On the latest edition of The BoF Podcast, Kingori talks with BoF’s Imran Amed about the publication’s new business strategy, and how it ties in with the magazine’s focus on diversity, inclusion and sustainability.
Cover launches still matter, but Kingori and Enninful are focusing on reflecting the multifaceted lives of their readers. With that, has come a change in how the magazine highlights and thinks about women. “The big shift here is [Edward] is taking the magazine from being about these beautiful dresses, to being about the woman in the dress,” said Kingori. “She wants beautiful things, but she also has a lifestyle. She has a career. She has other aspirations, she wants to accessorise a dress.”
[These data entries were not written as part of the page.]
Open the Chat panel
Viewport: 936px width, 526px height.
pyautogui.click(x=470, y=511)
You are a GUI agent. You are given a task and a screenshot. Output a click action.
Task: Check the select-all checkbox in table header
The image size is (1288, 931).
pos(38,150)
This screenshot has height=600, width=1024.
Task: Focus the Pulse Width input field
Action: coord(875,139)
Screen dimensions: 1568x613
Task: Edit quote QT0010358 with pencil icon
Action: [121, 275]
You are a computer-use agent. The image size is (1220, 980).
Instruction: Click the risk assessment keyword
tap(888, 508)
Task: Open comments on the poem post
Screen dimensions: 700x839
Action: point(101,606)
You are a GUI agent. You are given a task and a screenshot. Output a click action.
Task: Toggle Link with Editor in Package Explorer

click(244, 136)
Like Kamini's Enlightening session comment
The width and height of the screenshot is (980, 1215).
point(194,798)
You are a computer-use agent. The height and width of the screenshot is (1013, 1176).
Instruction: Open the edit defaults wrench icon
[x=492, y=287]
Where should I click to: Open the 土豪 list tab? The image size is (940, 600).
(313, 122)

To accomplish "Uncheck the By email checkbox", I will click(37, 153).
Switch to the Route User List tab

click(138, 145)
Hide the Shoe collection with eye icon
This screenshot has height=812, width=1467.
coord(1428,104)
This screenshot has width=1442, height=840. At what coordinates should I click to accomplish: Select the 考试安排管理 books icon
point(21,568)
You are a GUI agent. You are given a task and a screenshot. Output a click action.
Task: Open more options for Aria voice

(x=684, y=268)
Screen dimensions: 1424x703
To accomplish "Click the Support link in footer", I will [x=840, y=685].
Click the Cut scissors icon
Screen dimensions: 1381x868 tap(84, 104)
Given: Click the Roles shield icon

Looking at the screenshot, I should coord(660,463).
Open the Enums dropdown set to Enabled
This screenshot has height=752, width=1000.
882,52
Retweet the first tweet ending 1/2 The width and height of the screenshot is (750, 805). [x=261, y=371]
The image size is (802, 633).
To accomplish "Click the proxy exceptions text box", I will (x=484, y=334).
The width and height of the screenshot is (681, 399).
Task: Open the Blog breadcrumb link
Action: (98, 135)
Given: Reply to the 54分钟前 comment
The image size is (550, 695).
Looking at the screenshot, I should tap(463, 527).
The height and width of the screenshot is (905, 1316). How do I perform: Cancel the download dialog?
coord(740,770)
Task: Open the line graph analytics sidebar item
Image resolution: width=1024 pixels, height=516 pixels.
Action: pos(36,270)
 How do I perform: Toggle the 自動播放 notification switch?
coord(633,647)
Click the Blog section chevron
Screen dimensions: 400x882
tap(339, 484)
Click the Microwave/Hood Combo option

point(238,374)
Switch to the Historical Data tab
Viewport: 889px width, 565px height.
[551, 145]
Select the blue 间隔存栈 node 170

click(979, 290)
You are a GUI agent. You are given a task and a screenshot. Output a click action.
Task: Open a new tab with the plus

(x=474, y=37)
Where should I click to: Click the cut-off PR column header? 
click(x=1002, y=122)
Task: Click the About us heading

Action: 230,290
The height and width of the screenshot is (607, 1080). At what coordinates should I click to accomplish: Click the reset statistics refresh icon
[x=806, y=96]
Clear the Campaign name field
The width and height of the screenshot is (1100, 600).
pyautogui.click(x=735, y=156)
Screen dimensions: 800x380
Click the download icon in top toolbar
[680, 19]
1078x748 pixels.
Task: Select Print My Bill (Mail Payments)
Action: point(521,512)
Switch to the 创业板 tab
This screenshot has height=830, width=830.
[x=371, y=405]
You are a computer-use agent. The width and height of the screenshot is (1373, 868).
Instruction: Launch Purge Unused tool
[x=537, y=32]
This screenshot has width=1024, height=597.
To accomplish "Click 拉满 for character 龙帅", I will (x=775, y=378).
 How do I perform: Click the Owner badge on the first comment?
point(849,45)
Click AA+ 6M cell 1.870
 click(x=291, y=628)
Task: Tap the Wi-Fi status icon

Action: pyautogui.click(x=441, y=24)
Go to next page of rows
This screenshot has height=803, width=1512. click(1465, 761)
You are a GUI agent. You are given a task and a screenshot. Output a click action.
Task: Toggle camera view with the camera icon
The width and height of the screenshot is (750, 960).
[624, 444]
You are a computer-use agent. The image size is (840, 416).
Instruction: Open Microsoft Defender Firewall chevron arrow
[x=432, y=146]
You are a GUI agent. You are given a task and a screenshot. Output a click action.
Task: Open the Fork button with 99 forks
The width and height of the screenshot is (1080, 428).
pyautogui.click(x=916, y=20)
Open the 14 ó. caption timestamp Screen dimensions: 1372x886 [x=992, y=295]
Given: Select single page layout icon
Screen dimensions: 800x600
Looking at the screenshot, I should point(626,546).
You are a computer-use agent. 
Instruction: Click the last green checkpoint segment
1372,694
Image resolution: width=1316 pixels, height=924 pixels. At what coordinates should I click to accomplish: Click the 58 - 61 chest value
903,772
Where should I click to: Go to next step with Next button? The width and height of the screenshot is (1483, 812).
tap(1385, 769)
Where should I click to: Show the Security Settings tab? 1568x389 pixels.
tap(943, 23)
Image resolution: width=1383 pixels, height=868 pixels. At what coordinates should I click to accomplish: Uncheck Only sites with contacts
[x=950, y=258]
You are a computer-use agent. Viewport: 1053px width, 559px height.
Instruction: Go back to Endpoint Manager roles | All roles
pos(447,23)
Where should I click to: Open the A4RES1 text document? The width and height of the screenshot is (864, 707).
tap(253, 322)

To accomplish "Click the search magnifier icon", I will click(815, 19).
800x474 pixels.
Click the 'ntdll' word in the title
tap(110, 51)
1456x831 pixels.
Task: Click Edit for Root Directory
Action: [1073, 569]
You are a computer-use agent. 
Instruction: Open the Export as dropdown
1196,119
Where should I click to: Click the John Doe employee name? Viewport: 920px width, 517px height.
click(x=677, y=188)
Though everyone seems to be ringing the alarm bells, according to Kingori, print is not dead. “There is no digital marketing that you could do that would be more effective. Our print magazine is our biggest marketing tool, and our social media platforms are our biggest agents,” she said.
The title hasn’t shied away from making brands feel uncomfortable by bringing up societal issues, and it’s actually been of commercial benefit to British Vogue. “The reality is, we have increased our sales revenue and our digital audience in every single way, in every single metric since we started. Audiences are ready for those difficult conversations,” said Kingori.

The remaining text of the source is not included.